Director Mark Johnson asked if FERC’s push for dynamic transmission line ratings would diminish the scope or number of necessary projects.
“Ambient-adjusted ratings would only have a very little — if minimal — impact on the long-range transmission perspective,” Curran said. She said while dynamic ratings would be useful in real-time, it wouldn’t replace the need for transmission projects.
MISO Director of Operations Planning J.T. Smith said planners predict a 5 or 6% transmission capability increase in the system with dynamic line ratings.
However, MISO Independent Market Monitor David Patton said his analysis indicated a 10% increase in capability.
“We’ve been on what can only be described as a campaign or crusade for this for the past two to three years,” Patton said, referencing his monitoring staff. “This is not something that is new. ERCOT already does this, [as do transmission owners] outside of RTOs.”
1st SATA Project Gains Approval
The board unanimously approved American Transmission Co.’s energy storage project in central Wisconsin, originally part of the MTEP 19 assessment, that is poised to fend off reliability issues.
The $8 million, 2.5 MW/5 MWh battery project, MISO’s first storage-as-transmission project, has been on hold because the RTO didn’t have FERC approval to govern the project’s operation. FERC in early August approved MISO’s ruleset, paving the way for its operation. It is expected to be in service by the end of 2021. (See FERC Greenlights MISO Storage-as-Tx Proposal.)
Aubrey Johnson, MISO’s executive director of system planning, said staff considered stakeholder concerns that their analysis didn’t go far enough in studying alternatives to the battery project.
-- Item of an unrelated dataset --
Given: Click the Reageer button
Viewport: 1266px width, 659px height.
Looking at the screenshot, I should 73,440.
“MISO’s analysis shows that this project is the most cost-effective solution,” he said. Johnson said in this case, a wires solution to solve the potential voltage, thermal and instability concerns would have taken longer to construct and been more expensive.
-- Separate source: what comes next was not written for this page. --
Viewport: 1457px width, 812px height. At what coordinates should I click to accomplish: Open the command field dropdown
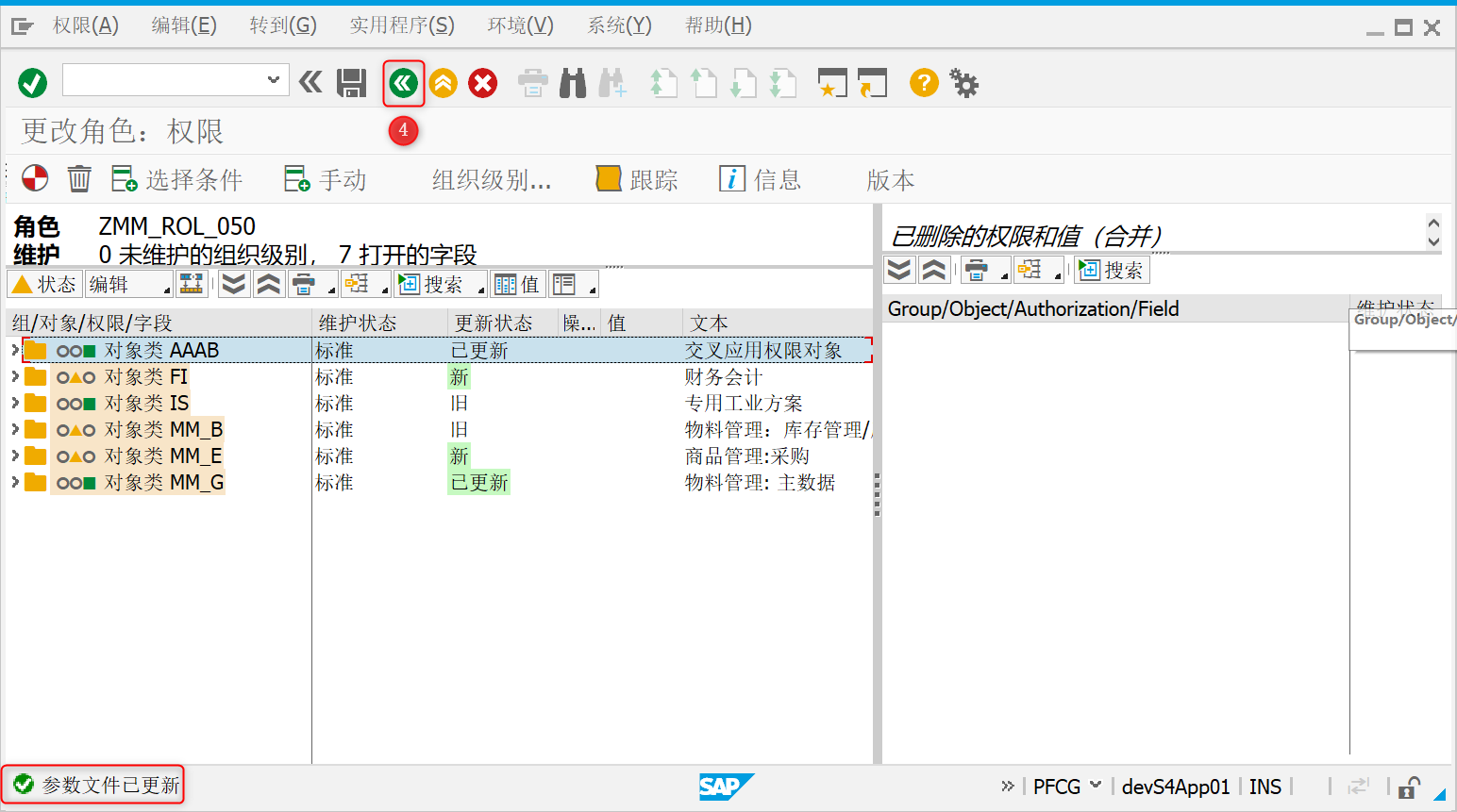click(274, 80)
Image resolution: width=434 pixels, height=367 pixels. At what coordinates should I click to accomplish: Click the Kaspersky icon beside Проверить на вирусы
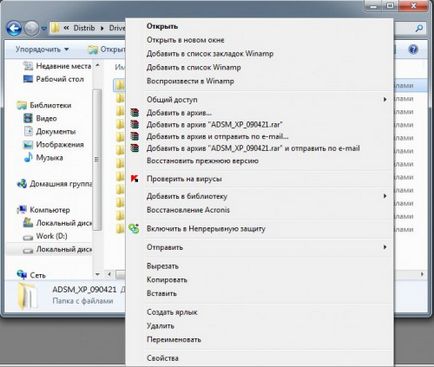click(134, 179)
Director Phyllis Currie asked whether MISO expects to see more storage-as-transmission projects. Johnson said while the grid operator expects to see more projects, he doesn’t expect them to become commonplace.
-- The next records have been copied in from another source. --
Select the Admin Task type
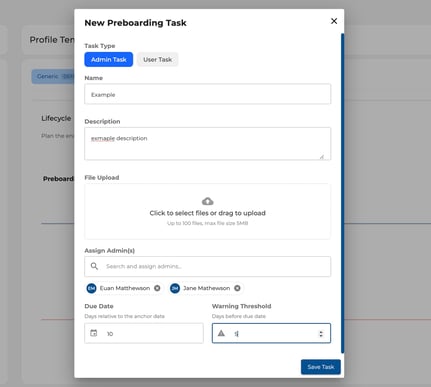Viewport: 431px width, 387px height. click(x=109, y=60)
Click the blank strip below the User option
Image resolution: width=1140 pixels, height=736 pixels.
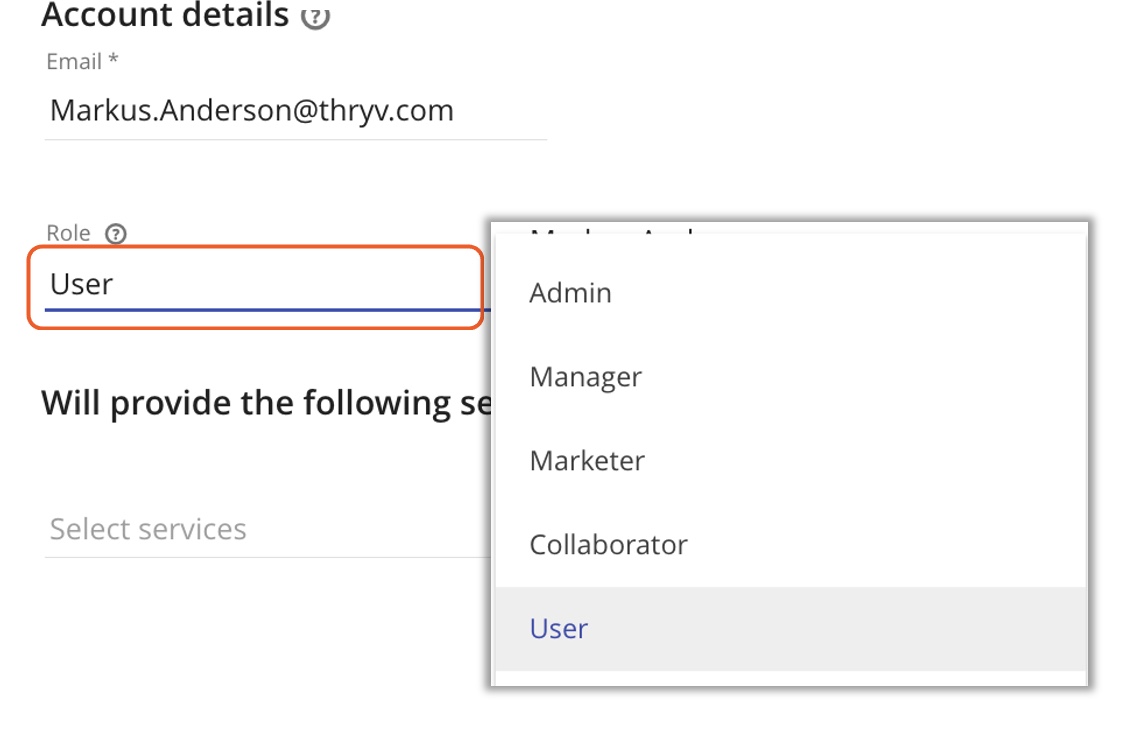[790, 678]
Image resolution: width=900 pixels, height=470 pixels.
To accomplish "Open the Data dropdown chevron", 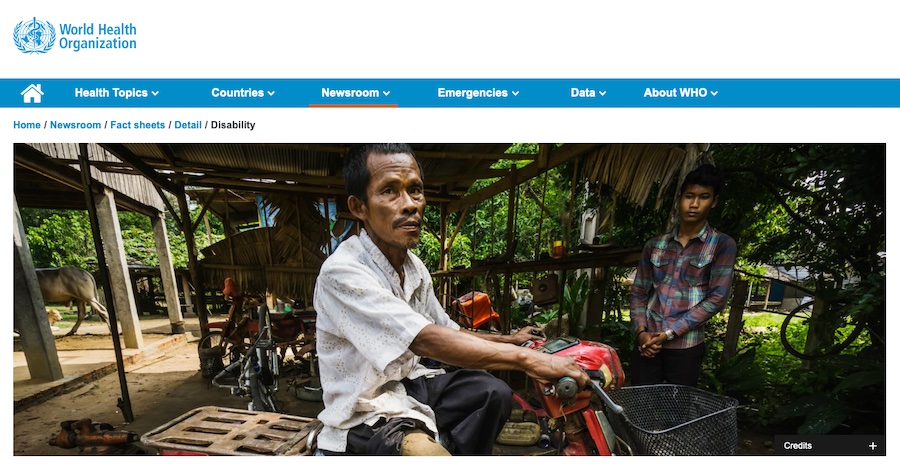I will coord(602,94).
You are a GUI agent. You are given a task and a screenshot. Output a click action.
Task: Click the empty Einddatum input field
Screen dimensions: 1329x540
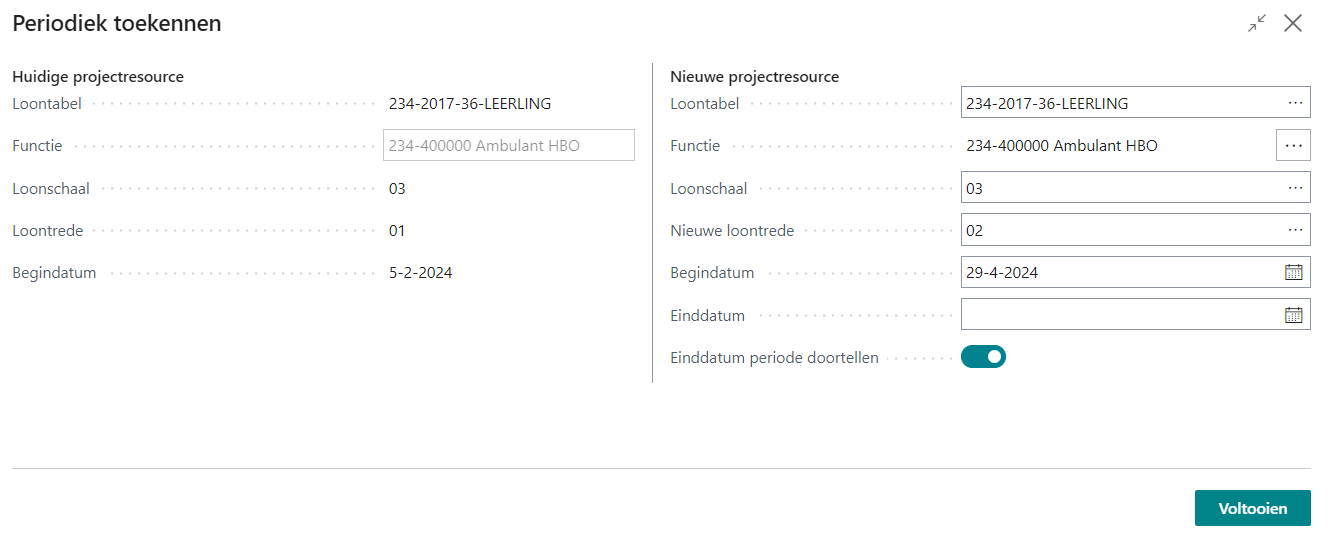point(1120,315)
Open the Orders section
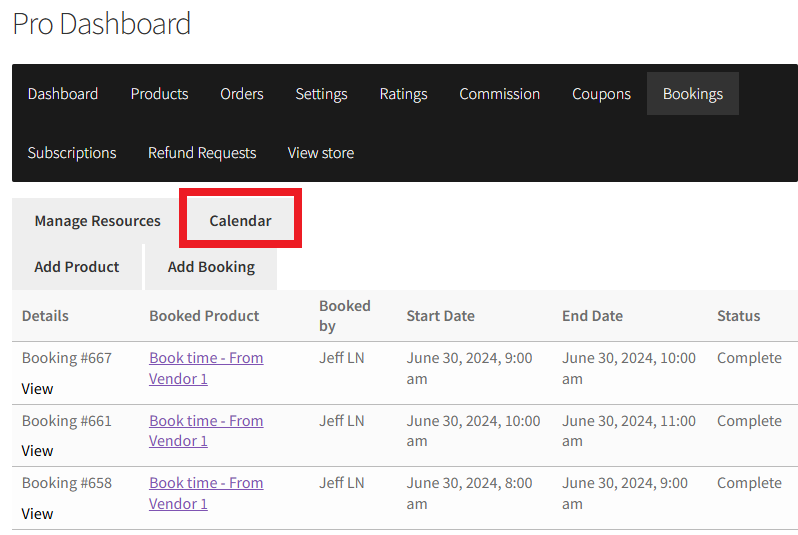798x535 pixels. [x=242, y=94]
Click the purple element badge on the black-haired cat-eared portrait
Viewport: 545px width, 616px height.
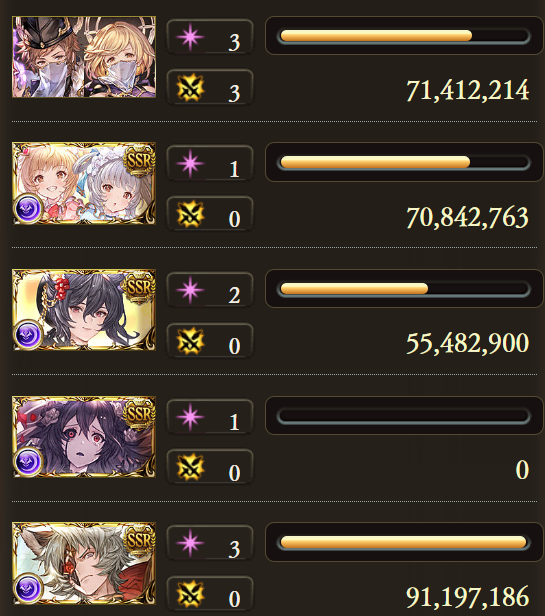(x=28, y=335)
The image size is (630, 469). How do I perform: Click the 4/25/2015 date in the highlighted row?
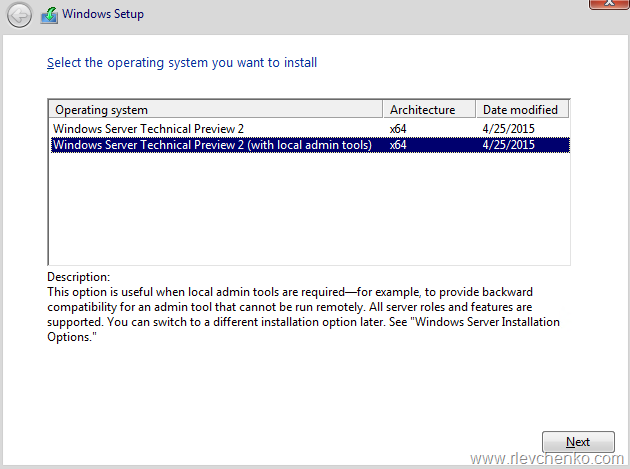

“It really is a narrow slice of application. I don’t think we’ll see a ton of them, but we’ll see more,” he predicted.
The board also unanimously approved the $4 billion, 514-project MTEP 20 portfolio. (See MTEP 20 Passes 1st Board Endorsement.)
One MVP Left
MISO is down to one unfinished project of its last long-term transmission planning effort, 2011’s MVP portfolio.
Ameren’s last segment of the $408 million, 345-kV Pana-Faraday-Kansas-Sugar Creek line in Illinois and Indiana was energized this week, leaving only the embattled Cardinal Hickory Creek line to be built.
Conservation groups Wisconsin Wildlife Federation and Driftless Area Land Conservancy continue to fight Cardinal Hickory Creek’s construction in court, alleging Wisconsin Public Service Commission Chair Rebecca Valcq and former Commissioner Mike Huebsch had perceived conflicts of interest when they voted to permit the line.
The Conservancy argued that Valcq should have recused herself because she previously worked for WEC Energy Group, the parent company of line developer American Transmission Co., and that Huebsch, as a member of the Organization of MISO States, should have recused himself because he had communications with MISO. The group argued Huebsch also improperly applied to be CEO of Dairyland Power Cooperative, a minority owner of the line, after he left the commission in February.
MISO expects Cardinal Hickory Creek to be in service by 2023.
The 17-project MVP portfolio’s cost has grown from its originally estimated $5.6 billion to $6.6 billion.
“That just struck me as a really big number,” MISO Director Todd Raba said of the increase.
Johnson said inflation alone brings the original planning-level estimate to $5.8 billion. The remaining increases were caused by regulatory decisions, route changes, engineering and design changes, and the climbing price of materials.
“There is increased focus on making sure estimates are better,” Johnson added.